» Activity
Your task is to retype, exactly and without pictures, the line holding "Screen dimensions: 1390x736" and each line that follows it to the end of the entries.

» Supplied material

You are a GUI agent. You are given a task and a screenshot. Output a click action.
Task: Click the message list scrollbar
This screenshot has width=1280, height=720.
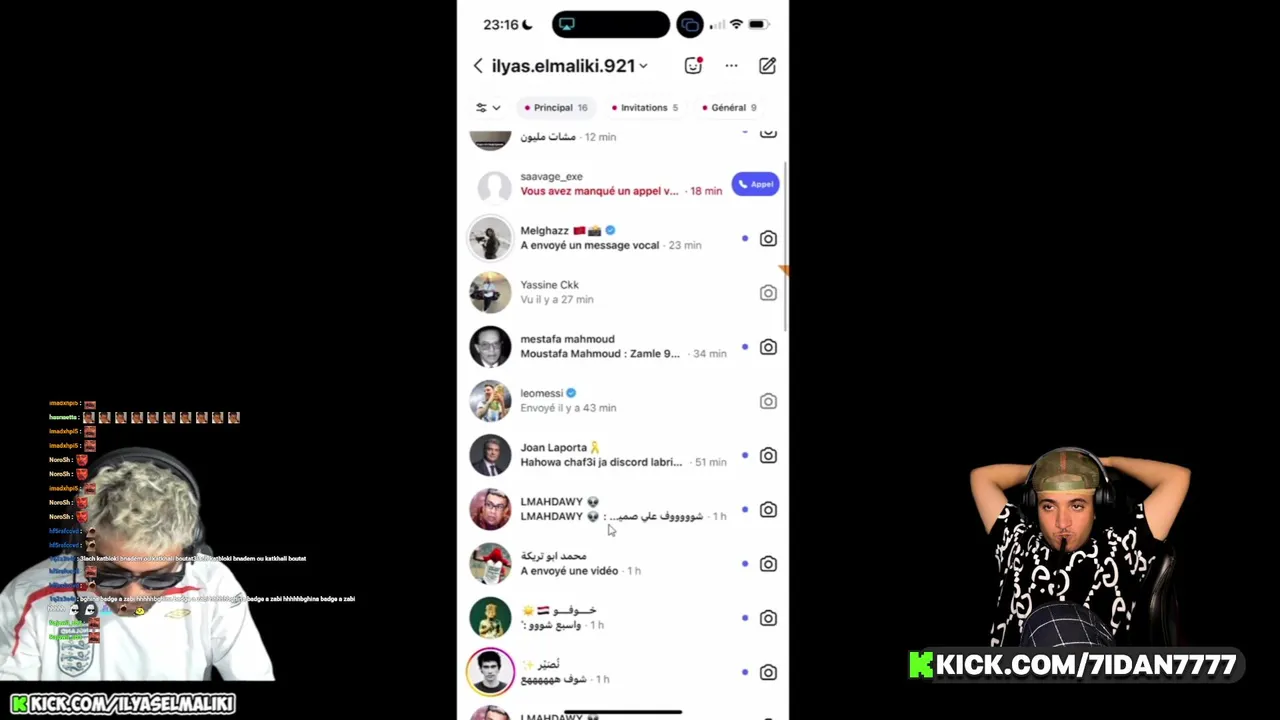coord(786,245)
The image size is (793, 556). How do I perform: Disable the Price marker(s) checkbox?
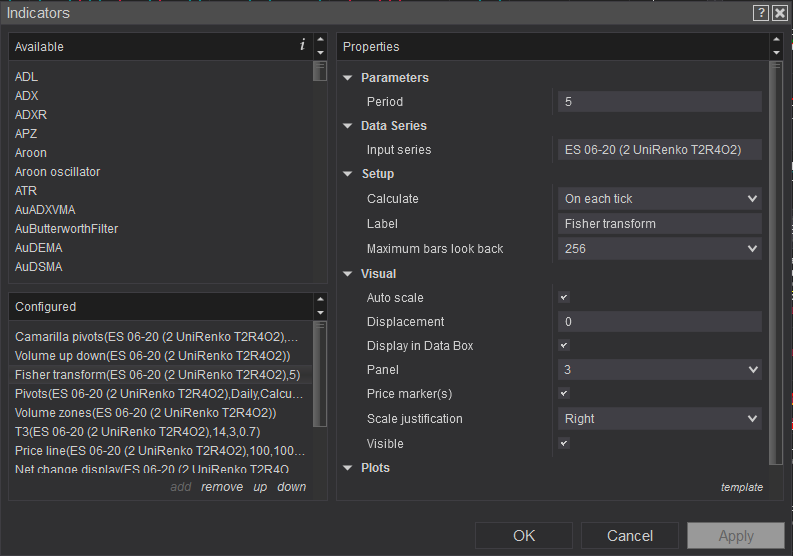(x=564, y=394)
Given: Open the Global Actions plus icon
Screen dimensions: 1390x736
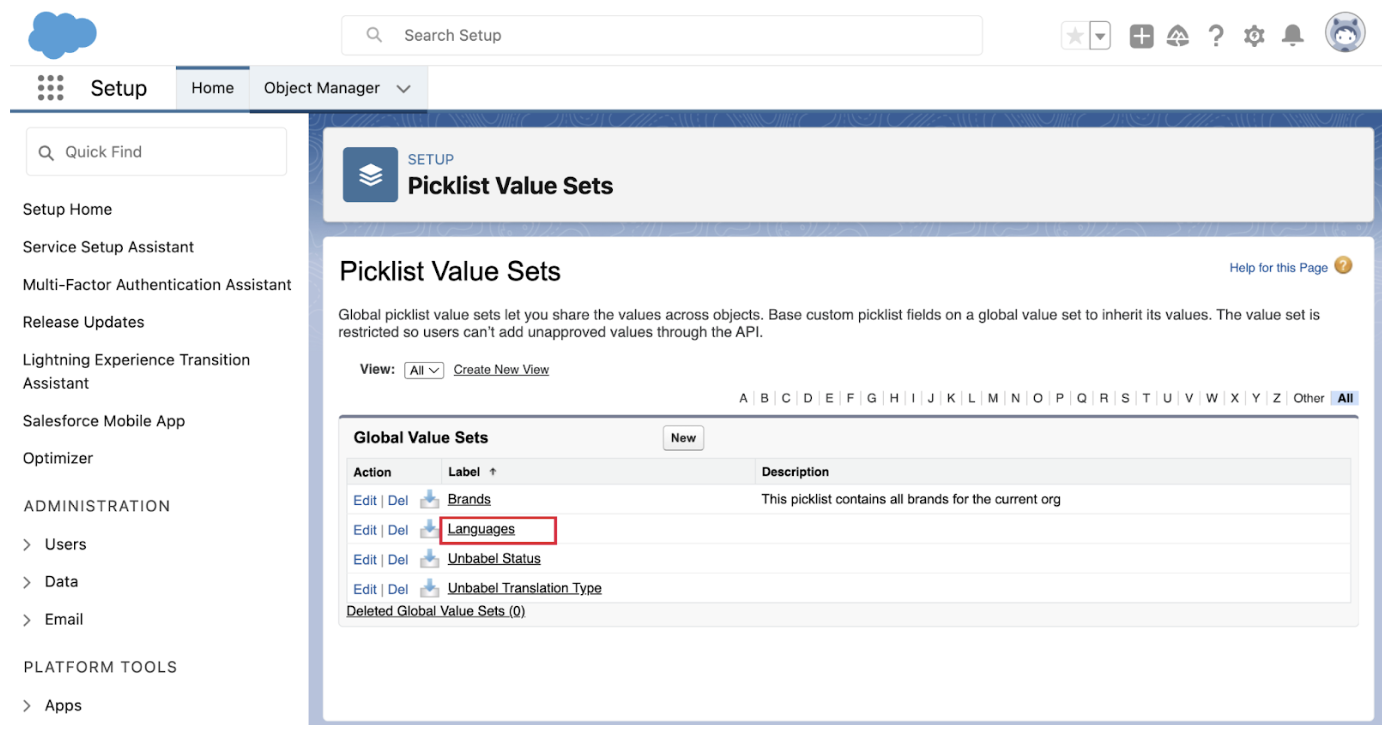Looking at the screenshot, I should 1141,36.
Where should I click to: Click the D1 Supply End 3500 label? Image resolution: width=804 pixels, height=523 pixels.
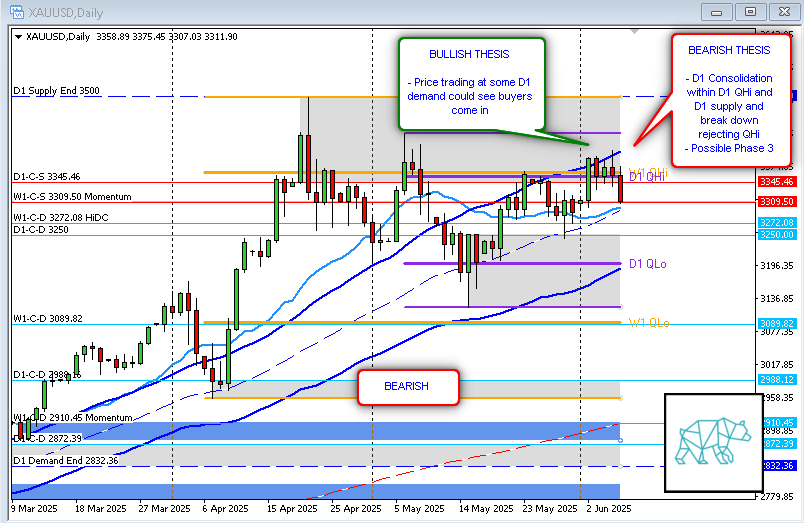pyautogui.click(x=56, y=90)
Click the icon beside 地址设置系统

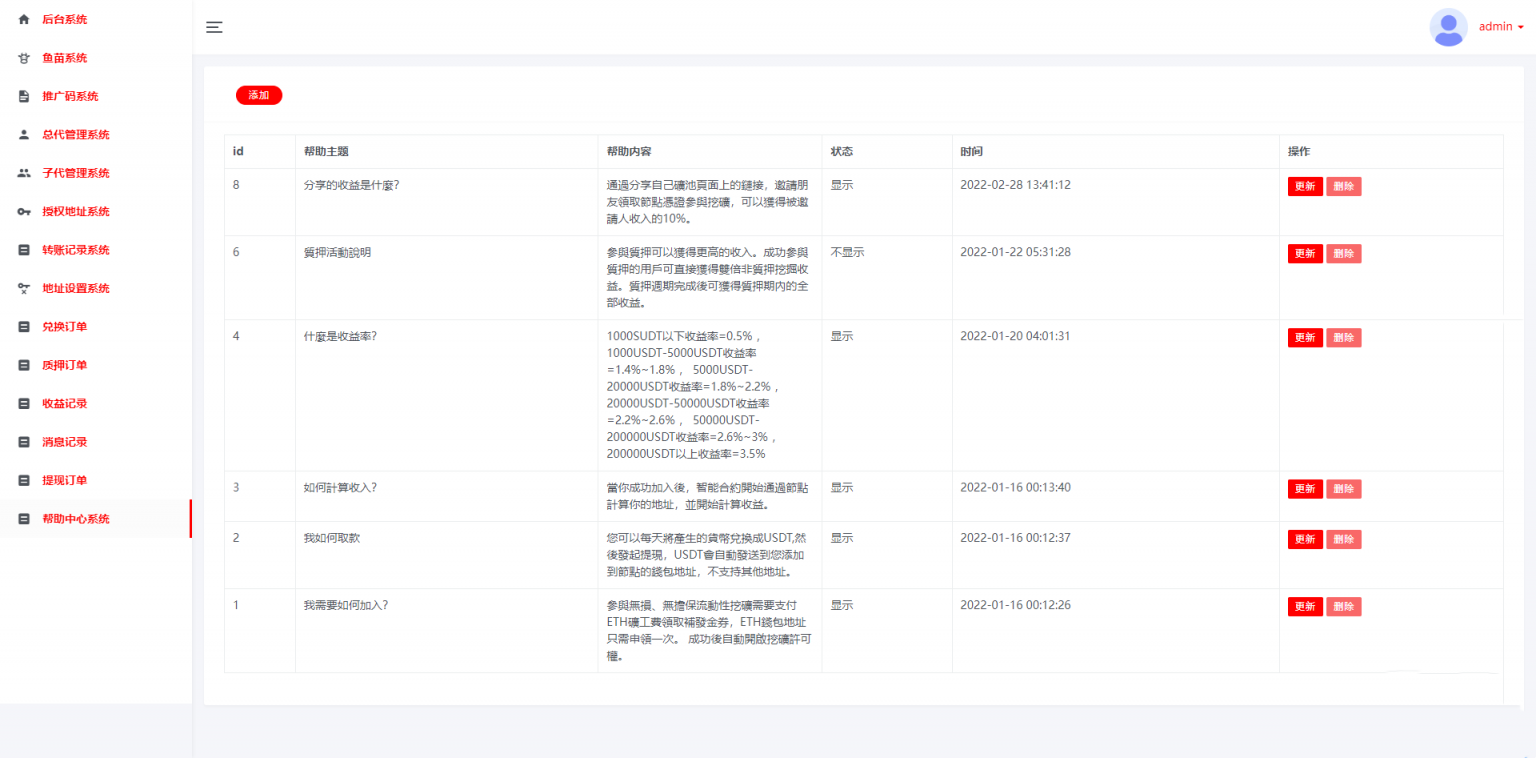point(24,289)
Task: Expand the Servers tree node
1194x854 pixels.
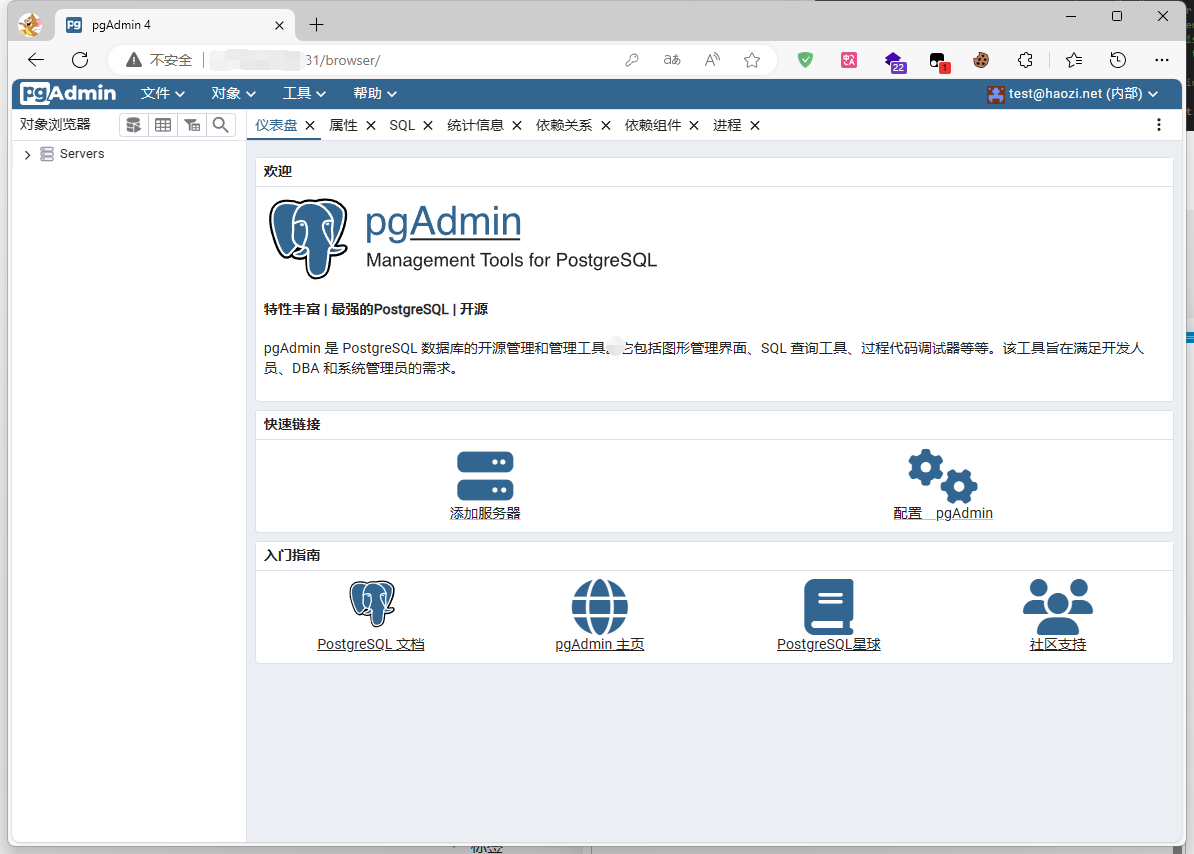Action: coord(28,155)

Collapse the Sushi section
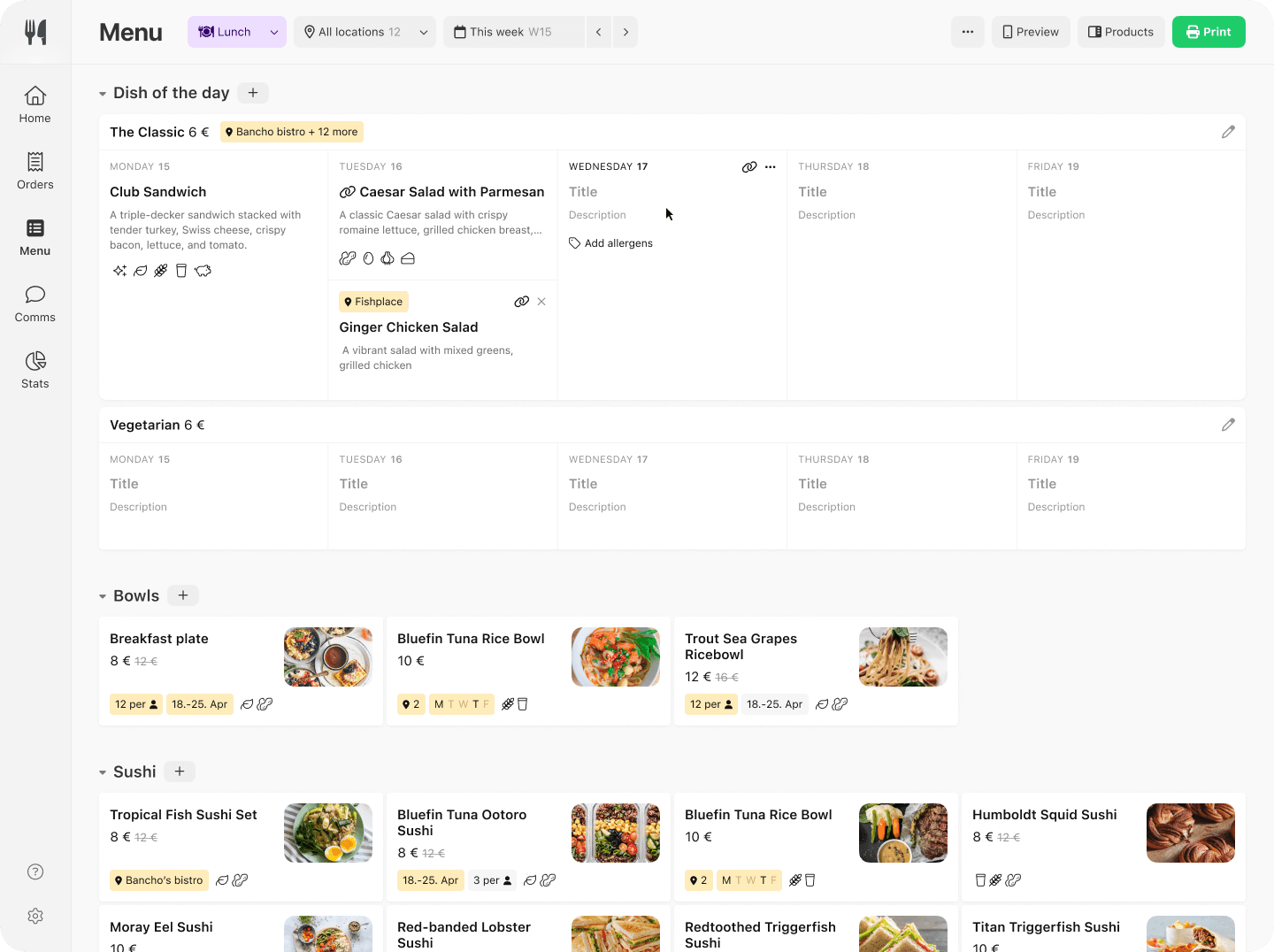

» Written answer
Screen dimensions: 1390x736
Looking at the screenshot, I should 1141,36.
Where should I click to: Click the D1 Supply End 3500 label? Image resolution: width=804 pixels, height=523 pixels.
pyautogui.click(x=56, y=90)
Click the icon beside 地址设置系统

point(24,289)
Task: Expand the Servers tree node
1194x854 pixels.
Action: coord(28,155)

Collapse the Sushi section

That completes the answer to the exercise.